Since 2019, investments in the much-publicized BRI have plummeted by a whopping 54 percent and Beijing is no longer able to fund projects in Africa, amid criticism over infrastructure debt-traps and loan defaults, a think-tank said.

When he came to power in 2013, Xi Jinping launched the BRI as the start of his crowning glory with much fanfare. It purportedly aimed to link Southeast Asia, Central Asia, the Gulf region, Africa, and Europe with a network of land and sea commercial routes. Under the BRI, China undertook big infrastructure projects in the world which in turn would also enhance Beijing’s global influence. Many countries signed up but either backed out or sought revision in terms and conditions when they realized how Beijing had debt-trapped them.

The media reports quoting China-based think-tank Green BRI, which analyses the global infrastructure initiative, the BRI investments last year were at their lowest since they unveiled the program in 2013. The BRI has seen its investments in the 138 participating countries slide 54 percent from 2019 to USD 47 billion last year, it said.

Doubts about the deals, the global suspicion about China’s intentions after the outbreak of the Covid-19 pandemic, and the Dragon’s own falling economy contributed to the fall. It forced Beijing to be more cautious about the development of overseas projects, the media reported on Monday.

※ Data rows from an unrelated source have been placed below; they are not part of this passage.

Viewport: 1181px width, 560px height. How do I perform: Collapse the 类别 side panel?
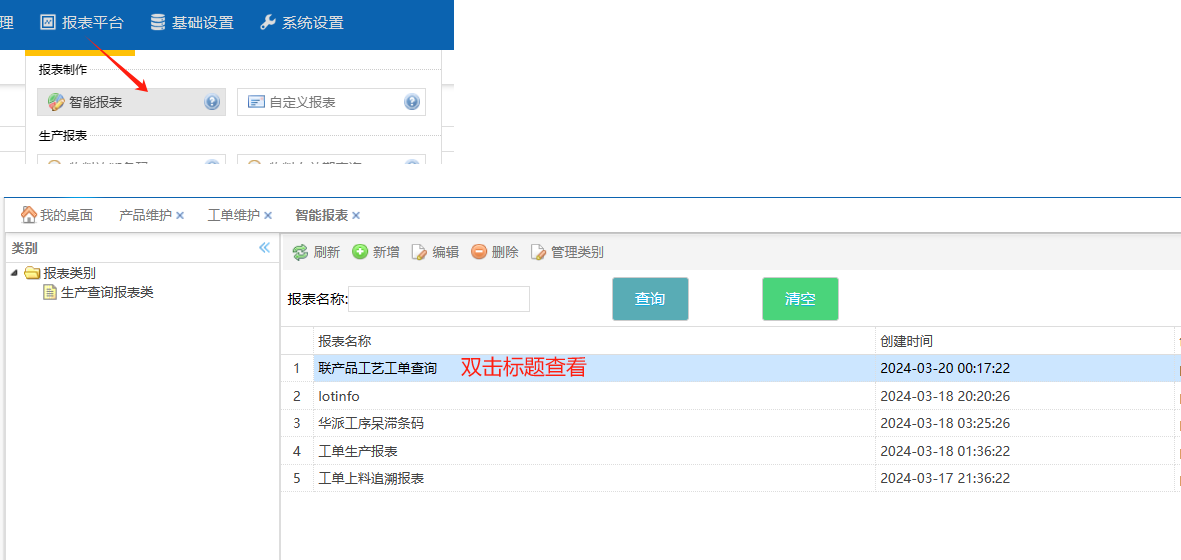pos(264,248)
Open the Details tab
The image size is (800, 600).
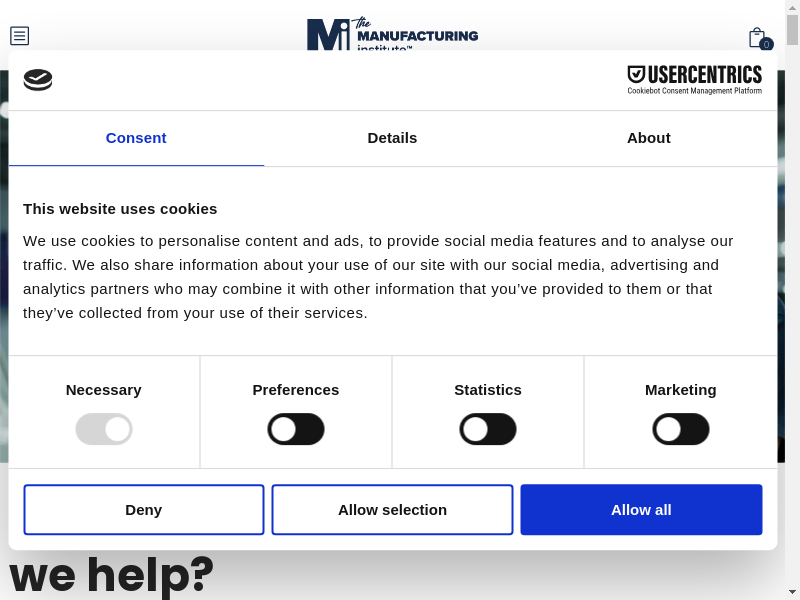pyautogui.click(x=392, y=138)
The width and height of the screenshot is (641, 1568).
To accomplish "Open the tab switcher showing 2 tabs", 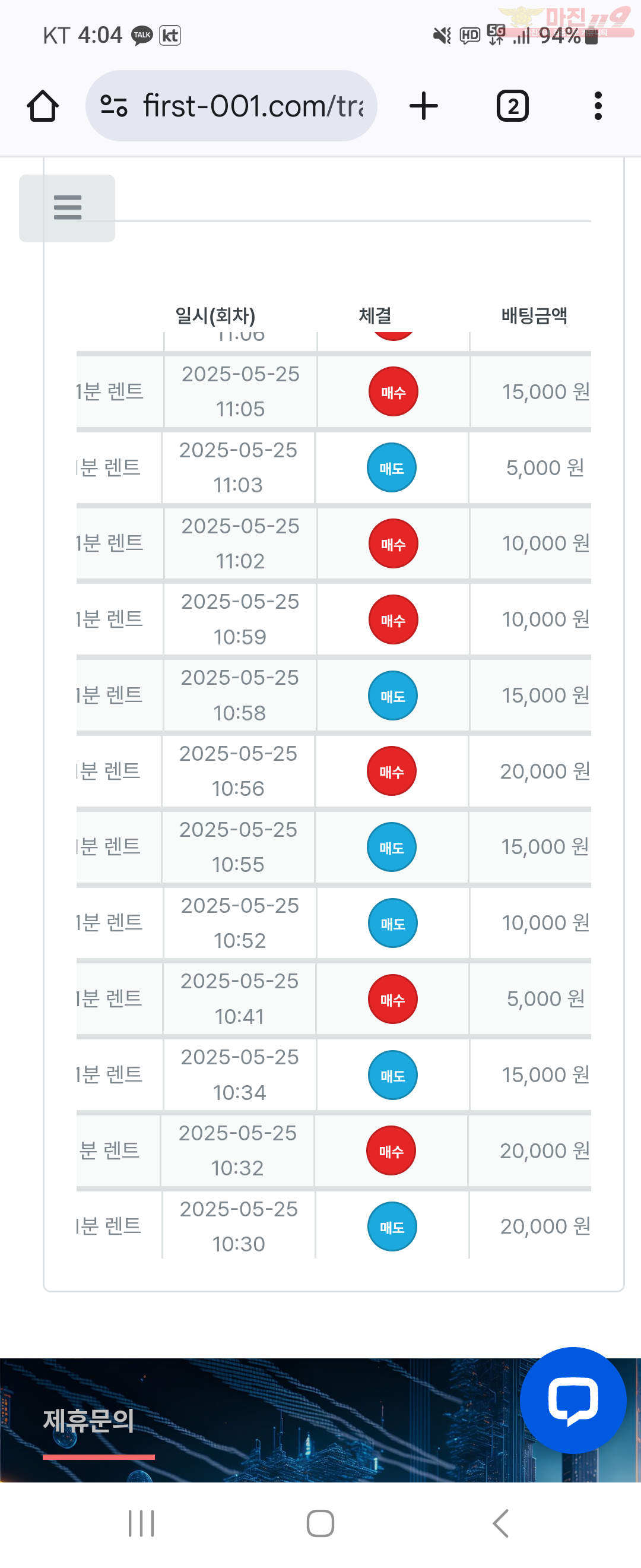I will click(513, 106).
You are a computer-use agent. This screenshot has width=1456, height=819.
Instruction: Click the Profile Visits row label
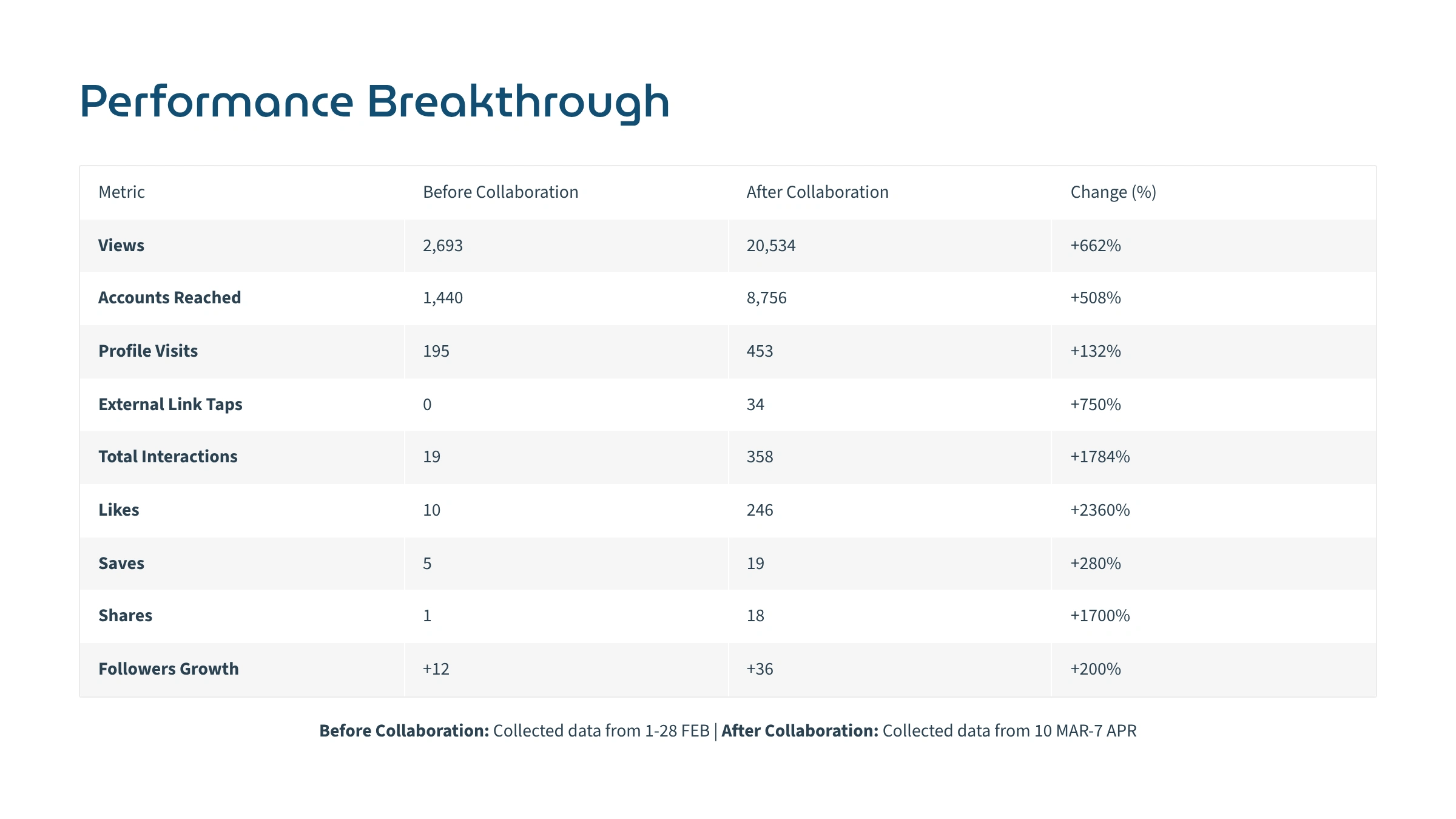coord(148,351)
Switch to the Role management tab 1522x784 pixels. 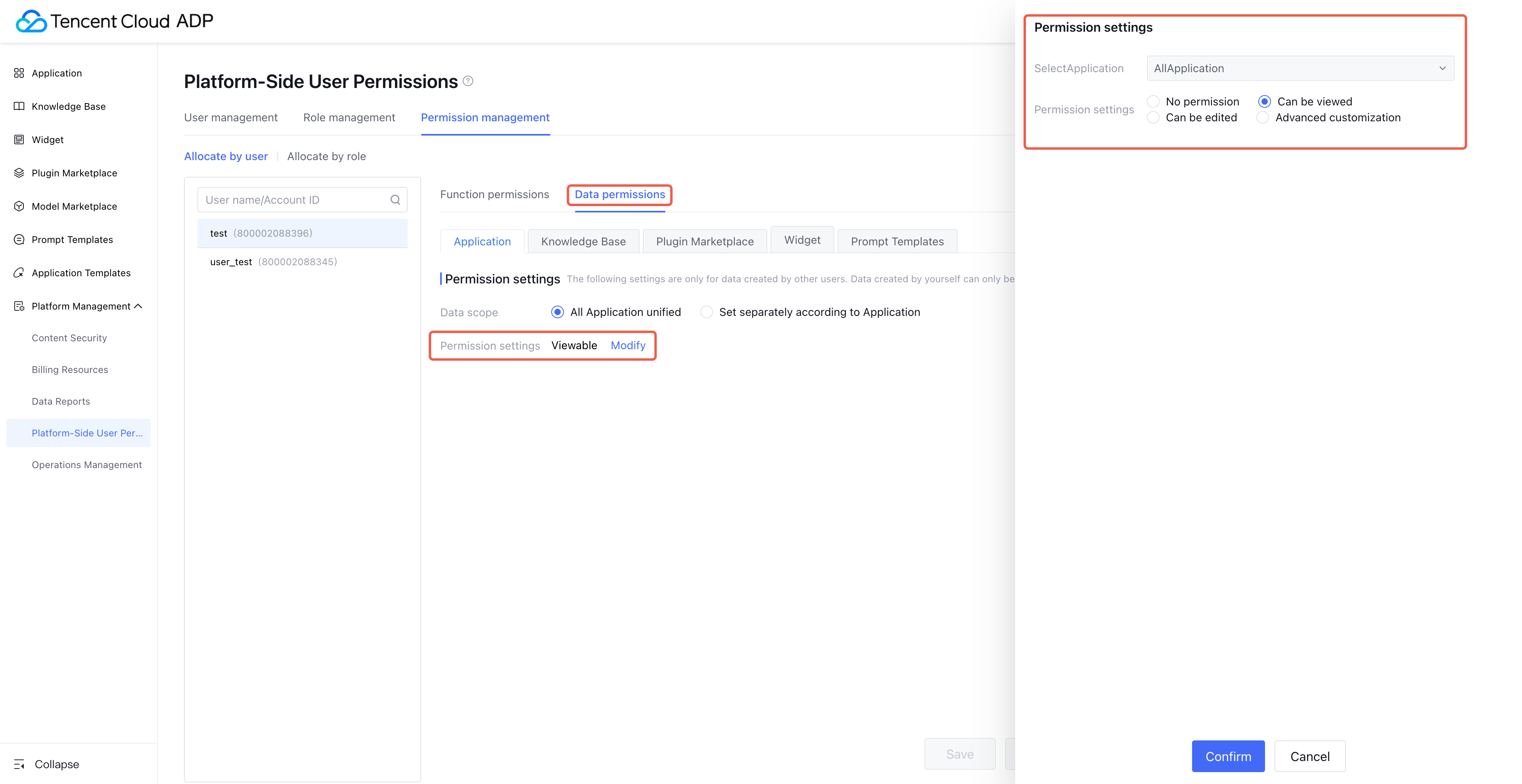pyautogui.click(x=349, y=117)
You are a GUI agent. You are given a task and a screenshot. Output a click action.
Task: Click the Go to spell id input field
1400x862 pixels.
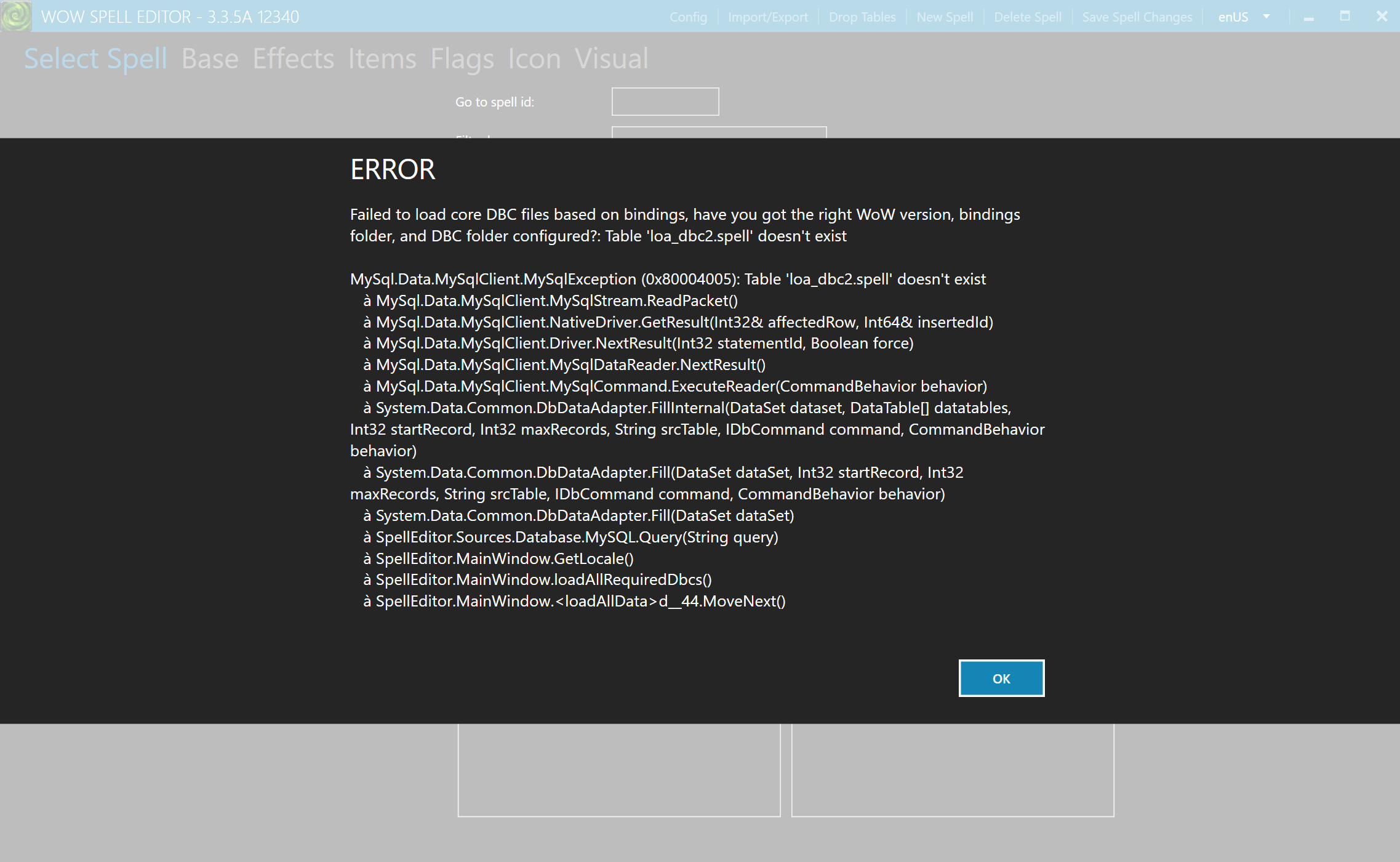[665, 101]
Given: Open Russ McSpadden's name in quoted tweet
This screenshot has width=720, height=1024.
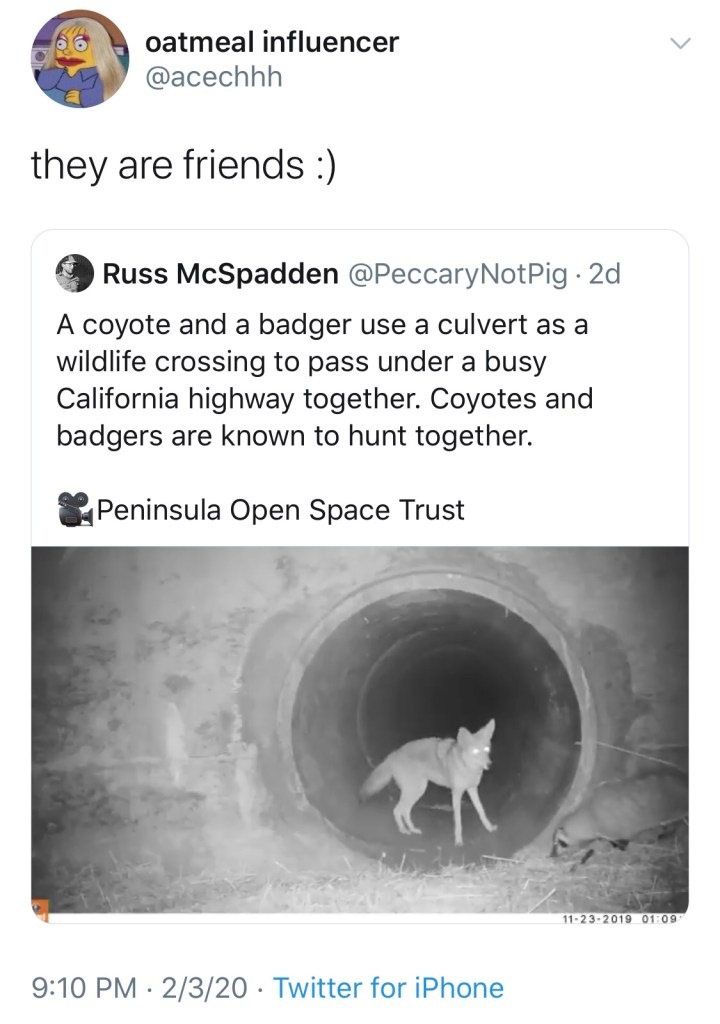Looking at the screenshot, I should [x=220, y=274].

Once bitten twice shy, Beijing is trying to rebrand the BRI after US President Joe Biden launched a rival network, the Build Back Better World (B3W), during the June G-7 summit, with the goal of creating “a values-driven, high-standard and transparent infrastructure partnership”. It aims to help finance projects in developing countries. The European Union too has recently launched a USD 340 billion new Global Gateway initiative to compete with the BRI.

In Africa, where the Dragon expanded its influence with massive investments since 2013, Beijing stopped funding projects in debt-ridden Africa amid Covid-19 disruptions, and there was little hope for quick returns.

In the last month’s Eighth Ministerial Forum on China-Africa Cooperation (FOCAC), President Xi offered fresh incentives, including a billion Covid-19 vaccines, waiver of debt, and creation of eight lakh jobs. But he did not offer big cash incentives as he did in the past.

Unlike in 2018, for instance, at FOCAC in Beijing, Xi promised USD 15 billion in grants and interest-free loans out of the total USD 60 billion in financing offered by China. This time around, there was no promise at all.

An official paper on China-Africa cooperation said 45 percent of the RMB 270 billion (USD 42 billion) of China’s foreign aid from 2013 to 2018 went to African countries in the form of grants, interest-free loans, and concessional loans, in return for Beijing-friendly measures.

From 2000 to 2020, China helped African countries build over 13,000 km of roads and railways, over 80 large-scale power facilities, funded at least 130 medical facilities, 45 sports venues, 170 schools, and built the African Union Conference Centre.

China was also reacting to pressure, as African civic groups, trade unions, and environmentalists became increasingly critical of major Chinese-financed infrastructure deals.

Last month, Xi cautioned Chinese officials that the global environment for BRI is getting increasingly complex, and asked them to maintain strategic determination, seize strategic opportunities, actively respond to challenges, and move forward.

China had officially invested USD 139.8 billion by 2020 in BRI projects, including USD 22.5 billion last year. This includes the BRI’s flagship CPEC in which Beijing has so far invested over USD 25 billion, out of USD 60 billion.

The CPEC itself passes through the disputed area. India has protested to China over the 3.000-km long CPEC connecting China’s Xinjiang with Pakistan’s Gwadar Port as it is being laid through Pakistan-occupied Kashmir (PoK).

Lack of transparency of the BRI agreements and mounting debt to China by smaller countries have raised global concerns.

For example, the 99-year lease of Hambantota port to China by Sri Lanka has raised red flags about the downside of the BRI and Beijing’s push for major infrastructure projects costing billions of dollars in small countries.